The geological cloud is an important part in the science system for geological data research. The ultimate goal for developing geological cloud is to better describe and understand the complex earth system and geological framework, provide the scientific basis for the description of the land surface and the biodiversity characteristics of the earth, and improve the ability to deal with complex social problems.
2.1. System Architecture
Because the business service functions of each country are different, the system architecture of the geological cloud would vary. In the following, we present a system architecture in Figure 3 , using China as an example.
The geological cloud combines the geological survey Intranet and the geological survey Extranet. It enables the sharing and management of computing resources, storage resources, network resources, software resources, and geological data resources .
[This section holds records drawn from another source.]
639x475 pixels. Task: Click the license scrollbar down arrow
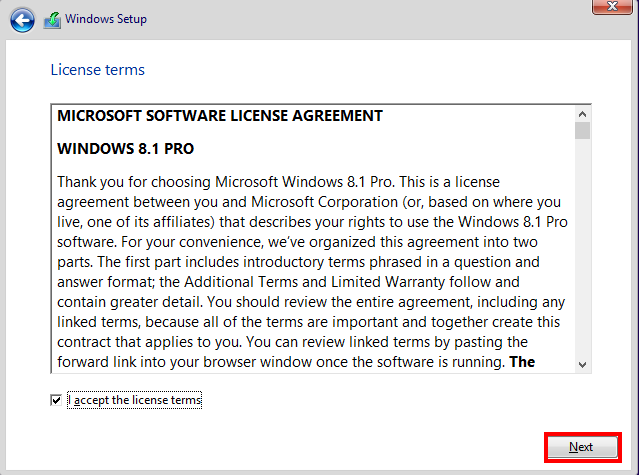pos(582,365)

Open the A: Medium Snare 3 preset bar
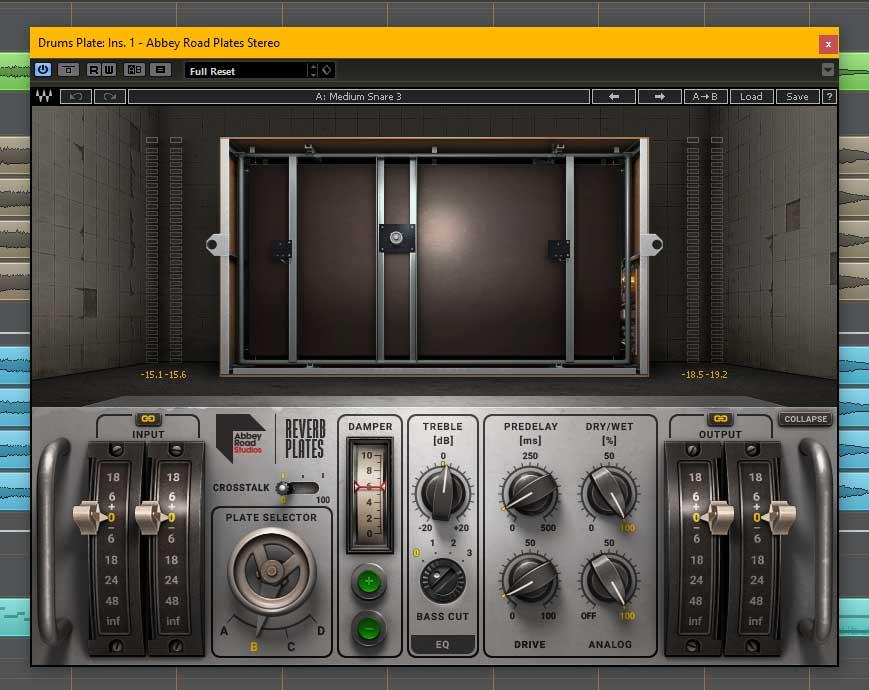(360, 96)
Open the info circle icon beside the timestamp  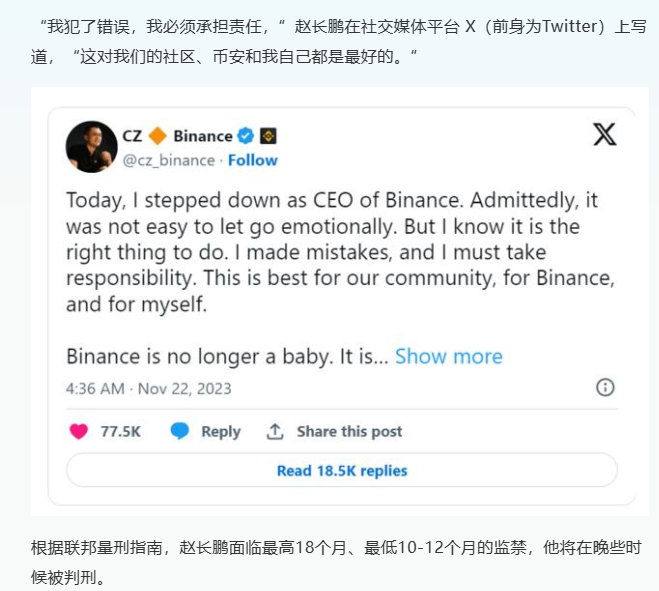click(605, 387)
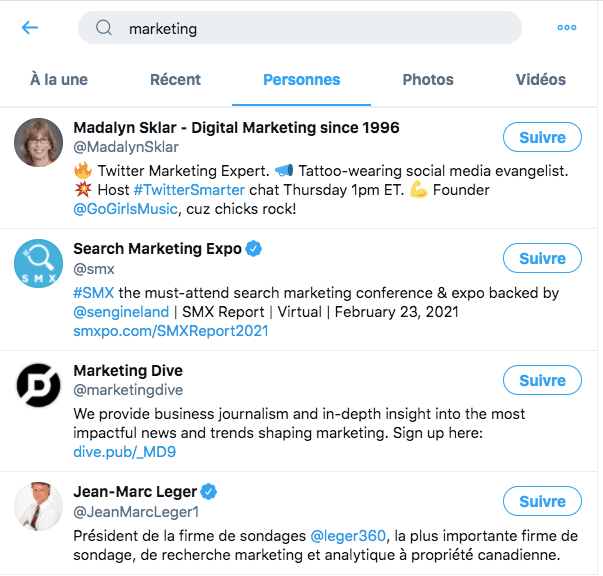The image size is (603, 576).
Task: Click Jean-Marc Leger's profile photo
Action: tap(39, 507)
Geological cloud can be summarized with the following characteristics .(i)“One Platform: The Geological Cloud Management Platform.” It uniformly manages computing resources, storage resources, network resources, software resources, and geological data resources.(ii)“Two Networks: The Geological Survey Intranet and the Geological Survey Extranet.” Here, the Intranet is constructed by creating a network that is physically isolated from the Internet. The Intranet is developed on the basis of the existing geological survey network and each node is linked through a dedicated line or bare fiber. All of the internal business management systems, software systems, and data are deployed on the Internet, providing services to 28 local units and those users of more than 350 geological survey projects. Facilitated by the public geological survey network, the geological survey business management system, geological data information service system, and public geological data can be deployed on the Extranet accessed by the general public. The communication between the Intranet and the Extranet, including data exchange and audit, can be carried out by single-directional light gate.(iii)“One Main Node and Three Domain-Specific Nodes.” One main node is constructed in China Geological Survey Development Research Center. In addition, three domain-specific nodes—namely, marine node, geological environment node, and aviation geophysical exploration and remote sensing node—are constructed, respectively. Each node is configured with the corresponding servers, storage equipment, network equipment, management platform, large-scale specialized data processing software system and various customized applications. Each node would store huge amounts of geological data and conform to current data security standards. The master node and the domain-specific nodes are linked via optical fibers. The master node will consist of 200 computing nodes with 3 PB storage capacity and will be equipped with some geological data processing software system. The master node will be hosted in a medium-sized supercomputing center and it will provide support for the three-dimensional seismic exploration data processing and other large-scale computing. The three domain-specific nodes are to maintain their scale in the near future to facilitate reasonable scheduling and efficient utilization of information resources and data resources.
On the Extranet, it deploys a system for geological survey business management and auxiliary decision-making. The system provides a real-time tracking and management function for geological survey projects and various resources.
Main users of the geological cloud include institutional users, geological survey project users, and the general public users. The institutional users can store the current geological database and newly collected data in the geological cloud through the geological survey business network and can obtain the geological data of other institutions from the cloud as needed. The geological survey project users can access the cloud geological background data through 4G or satellite lines and can collect data through data the collection system.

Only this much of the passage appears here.